In a speech on Monday, Patel will pledge to overhaul immigration rules to allow Britain to attract skilled workers while tightening security. Border control was a key issue in 2016’s Brexit referendum, and the home office’s promise to “take back control” of the system is a direct echo of the Leave campaign’s slogan.
“What’s next for immigration is wholesale reform of the system,” Patel will say, according to extracts released by her office. “Anything short of that would not be fair, would not keep our country safe, and would not meet the demands of the British people whom I serve.”
Patel is set to introduce work routes, a suspension of the cap on the number of skilled workers who can come to the U.K., and free visa extensions for key healthcare workers and their dependents.

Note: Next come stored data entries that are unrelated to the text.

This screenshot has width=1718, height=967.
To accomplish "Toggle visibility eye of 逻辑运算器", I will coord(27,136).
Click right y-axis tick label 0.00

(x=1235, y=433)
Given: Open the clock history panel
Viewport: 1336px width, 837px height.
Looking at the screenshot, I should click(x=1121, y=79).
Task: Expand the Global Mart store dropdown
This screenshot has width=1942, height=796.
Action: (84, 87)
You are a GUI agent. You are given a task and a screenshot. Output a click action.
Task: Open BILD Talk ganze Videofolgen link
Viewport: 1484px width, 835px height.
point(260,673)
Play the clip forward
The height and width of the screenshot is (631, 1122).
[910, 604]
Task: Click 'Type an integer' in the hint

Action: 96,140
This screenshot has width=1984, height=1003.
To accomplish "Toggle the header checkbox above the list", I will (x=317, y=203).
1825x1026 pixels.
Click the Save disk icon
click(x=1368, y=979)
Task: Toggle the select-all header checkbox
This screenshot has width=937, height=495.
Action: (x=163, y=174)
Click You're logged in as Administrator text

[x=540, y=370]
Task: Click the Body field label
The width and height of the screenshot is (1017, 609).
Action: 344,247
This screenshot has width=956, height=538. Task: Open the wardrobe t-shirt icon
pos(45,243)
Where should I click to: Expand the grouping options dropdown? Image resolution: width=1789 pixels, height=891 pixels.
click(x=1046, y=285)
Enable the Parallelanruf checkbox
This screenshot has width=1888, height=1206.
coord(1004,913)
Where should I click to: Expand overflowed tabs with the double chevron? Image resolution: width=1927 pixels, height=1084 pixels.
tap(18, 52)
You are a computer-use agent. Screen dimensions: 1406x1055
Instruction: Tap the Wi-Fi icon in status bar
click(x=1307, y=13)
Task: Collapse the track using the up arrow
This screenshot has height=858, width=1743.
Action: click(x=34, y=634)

She will also pledge to fix an asylum system that she says costs more than 1 billion pounds ($1.4 billion). Patel plans to advocate new legislation to tackle criminal gangs profiting from people smuggling and speed up the removal of dangerous criminals.
“The immigration system is broken, but this country isn’t,” she will say. “We can’t fix the system overnight, but we will fix it.”
The announcement comes after the home secretary unveiled the U.K.’s plans for a fully digital border, allowing it to count exactly how many people are entering and leaving. The Electronic Travel Authorisations program, which requires all travelers to seek permission for entry in advance of travel, will be fully in place by the end of 2025.